Fundamentals of Technology Ventures
Students gain an understanding of regulatory processes, capital markets, business plans and other requirements for creating and launching technology-based new business ventures. Prerequisite(s): Consent of the instructor.
Technology Venture Formation I
Student teams learn about specific emerging technologies, assess their market potential and write business plans to commercialize those technologies. Credit is not given for ENTR 555 if the student has credit for MGMT 555 or MKTG 555. Prerequisite(s): ENTR 554 and consent of the instructor.
Technology Venture Formation II
Mentors from the business community guide student teams as they revise business plans, research capital markets, pitch to potential investors and attempt to launch technology-based new ventures conceived in ENTR 555. Prerequisite(s): Credit or concurrent registration in ENTR 554 and ENTR 555; and consent of the instructor.
Entrepreneurial Electronic Commerce
The role of electronic commerce in entrepreneurship; competitive practices, marketing strategies, financing options, creating an e-commerce business plan. Credit is not given for ENTR 558 if the student has credit in MGMT 558 or MKTG 558. Prerequisite(s): ACTG 500 or MBA 501; and MKTG 500 or MBA 506.
Application of principles from management and marketing to entrepreneurial firms. Emphasis on consulting with young and small firms and developing a consulting practice. Assessment, problem-solving, and change facilitation. Credit is not given for ENTR 559 if the student has credit for MGMT 559 or MKTG 559. Field work required. Prerequisite(s): ENTR 502.
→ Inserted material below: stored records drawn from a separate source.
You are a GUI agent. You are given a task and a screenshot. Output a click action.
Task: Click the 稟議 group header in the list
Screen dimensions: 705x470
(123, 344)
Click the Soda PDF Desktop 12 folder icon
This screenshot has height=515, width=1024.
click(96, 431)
Business Models for Technology Ventures
Provides a real world, hands-on experience working in teams to learn how to turn an idea or invention into a company. Students will explore, develop and refine business models for new business ventures. Extensive computer use required. Meets eight weeks of the semester. Credit is not given for ENTR 565 if the student has credit in ENTR 555. Prerequisite(s): Consent of the instructor.
Business Plans for Technology Ventures
Focuses on developing business plans and investor pitches for technology-based new business ventures. Topics include market analysis, market entry strategy, competitor analysis, business model, financial projections, and operating plan. Extensive computer use required. Meets eight weeks of the semester. Credit is not given for ENTR 566 if the student has credit in ENTR 555. Prerequisite(s): Consent of the instructor.
Seminar in Entrepreneurship: Theoretical Foundations
Entrepreneurship is an emerging academic discipline that is interdisciplinary and cross-functional in nature. This seminar explores the foundations of entrepreneurship phenomena and related research. Prerequisite(s): Open only to Ph.D. degree students.
Special Topics in Entrepreneurship
Exploration of areas not covered in existing course offerings or study of selected topics in greater depth. Subject will vary from semester to semester. Prerequisite(s): ENTR 502 and approval of the department.
Independent Study in Entrepreneurship
1 TO 4 hours.
Independent study of an approved topic in entrepreneurship. Student must prepare a written report under the guidance of the instructor. Prerequisite(s): Approval of the department.
Information provided by the Office of Programs and Academic Assessment.
This listing is for informational purposes only and does not constitute a contract. Every attempt is made to provide the most current and correct information. Courses listed here are subject to change without advance notice. Courses are not necessarily offered every term or year. Individual departments or units should be consulted for information regarding frequency of course offerings.